8.2 Os trabalhos constituintes (1º fevereiro de 1987 até 05 de outubro de 1988)

Foram criadas 24 subcomissões temáticas, pois se partiu do zero ao abandonar o

projeto da Comissão Afonso Arinos. Eram 24 subcomissões, que passaram a ser 8

comissões. Ex: organização do Estado, Direitos Fundamentais, etc. Foi nomeado para

presidir estas 8 comissões Bernardo Cabral, que foi o presidente da Comissão de

Sistematização. Esta comissão reuniu todos os temas em 551 artigos, que foram

conhecidos como “O Frankstein”.

Foram cometidos vários erros na Constituinte, entre eles a pulverização dos

trabalhos e a baixa qualidade dos Constituintes (pessoas despreparadas). Segundo Celso

Bastos: faltava aos constituintes a “grandeza constitucional”, pois ficavam a defender

interesses de grupos.

“O Frankstein” recebeu 20.790 emendas. Cabral analisou estas emendas em 40

dias, surgindo o “Cabral Zero”, que possuía 374 artigos. O “Cabral Zero” recebeu 14.320

emendas, inclusive emendas populares, chegando-se ao “Cabral Um” (com 336 artigos).

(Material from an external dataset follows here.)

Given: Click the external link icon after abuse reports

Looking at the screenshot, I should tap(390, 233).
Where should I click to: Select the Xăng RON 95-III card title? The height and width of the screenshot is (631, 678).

Para resolver a confusão em novembro de 1987 foi criado o “Centrão”: dois terços

dos parlamentares que não participaram da elaboração da Constituição que ficou a cargo

apenas da comissão de sistematização. Neste mês, os que não faziam parte da Comissão de

Sistematização, reivindicaram a mudança da forma de participação da Constituinte, para

participar dos debates.

Em Fevereiro de 1988 é aprovado em 1º turno o projeto da Constituição; entre

julho e outubro de 1988, em 2ª turno Vale citar que alguns artigos, inclusive, não foram

nem aprovados. Por fim, em 5 de outubro de 1988 é promulgada a atual Constituição.